Whether or not the service should be accessible at all is up for debate, and Industrial Inspection is more than aware the service is controversial. Navigating how to ethically use it has been difficult.

Working with auction houses or authenticators could be viewed positively by the hobby, but that could also be viewed as gatekeeping the technology from collectors who might only want to confirm what they already own is real. It’s hard to see where positive use-cases end and negative ones begin.

“The grand question is: If we don't do it, what happens?” Irwin asked. “And the answer is, if we don't do it, somebody will. Somebody else will do it, and we will not be a participant in something groundbreaking, right? And we are electing to be a participant because we know that we are a good actor in every way that we can be.”

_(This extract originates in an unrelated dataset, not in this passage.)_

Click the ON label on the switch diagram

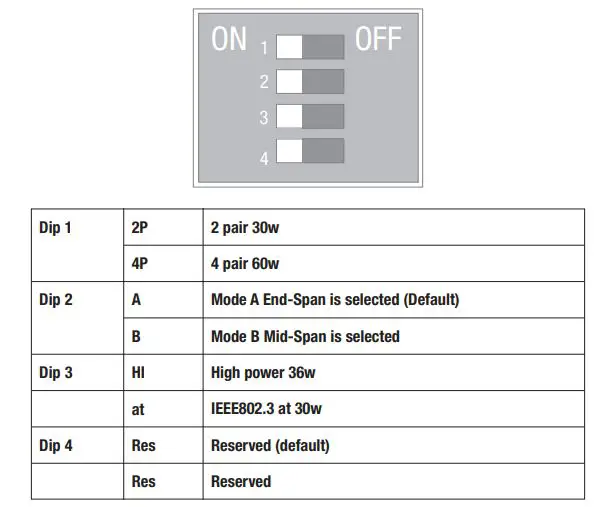coord(229,39)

Good actors or not, the trading card community is anticipating an impact on the secondary market, especially at the high-end level.

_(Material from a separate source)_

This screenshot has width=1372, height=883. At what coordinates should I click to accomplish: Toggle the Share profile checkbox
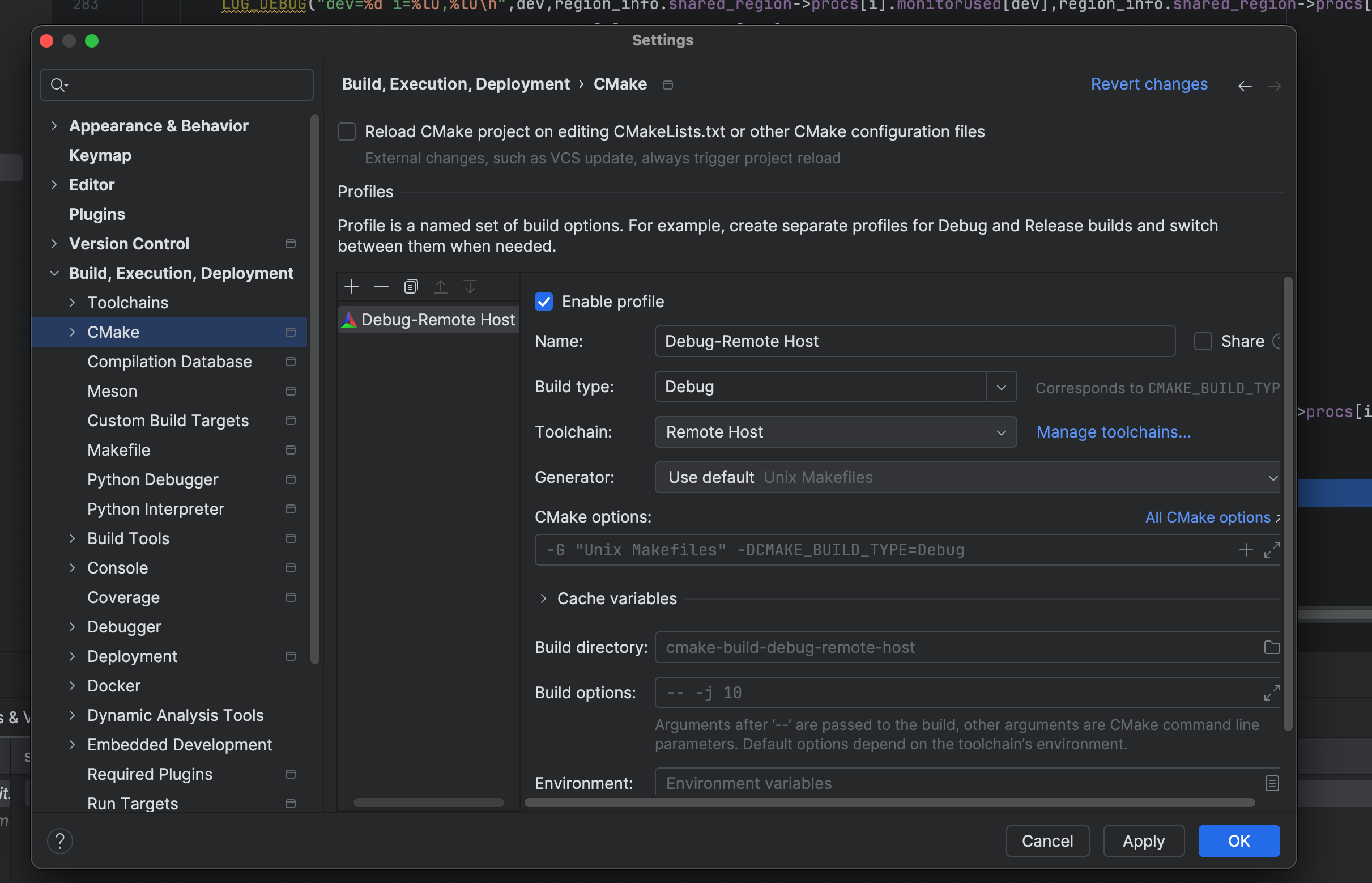1202,341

At current pricing, scanning packs or boxes of low- and mid-tier products doesn’t make much sense. Fake packs and boxes have long plagued the markets for vintage sports cards, early Pokémon releases, and high-end ultra-modern sets, however, and X-ray technology could be another weapon fraudsters could deploy.

It’s currently unclear what steps major trading card manufacturers have taken to protect customers, and requests for comment by cllct weren’t immediately returned by Panini America and Topps.

Upper Deck issued a short statement to cllct Thursday.

"The team at Upper Deck is aware of the matter and is monitoring the situation closely," Upper Deck wrote in the statement. "Protecting our customers and giving everyone the opportunity to collect the best cards and memorabilia is, and always has been a top priority."

According to Irwin, Industrial Inspection could survive without scanning trading cards — though it certainly presents an appealing revenue stream — and a simple solution for card manufacturers could be using dosimeter stickers that will change colors when exposed to radiation. Boxes could still be weighed and manipulated in other ways, but a tamper-proof sticker could show if a box was scanned.

For now, Industrial Inspection plans to move forward with card scanning and box scanning when it becomes available. The company could also potentially scan encapsulated sealed packs for collectors who might want to crack and open.

Regardless of what services the company provides, Irwin knows that the ethical and moral implications will be something Industrial must grapple with. The company website writes, “Pandora’s box is open,” and collectors so far have agreed.

“Obviously, we have hit a pressure sensor here for these people,” Irwin said. “When I take a step back and wonder why, and I realize that people have built their incomes and their lives around these industries, yeah, it makes me question if what we've done is the right thing. But like the other times I've said it, if we didn't come forward and reveal this and start doing it as a service, people would be doing it in secret.

“An even larger market of people would be taken advantage of and these people would find other ways. So, we are in an interesting position where we are doing the wrong thing if we don't do anything, and we're doing the wrong thing if we do something.”

Ben Burrows is a reporter and editor for cllct.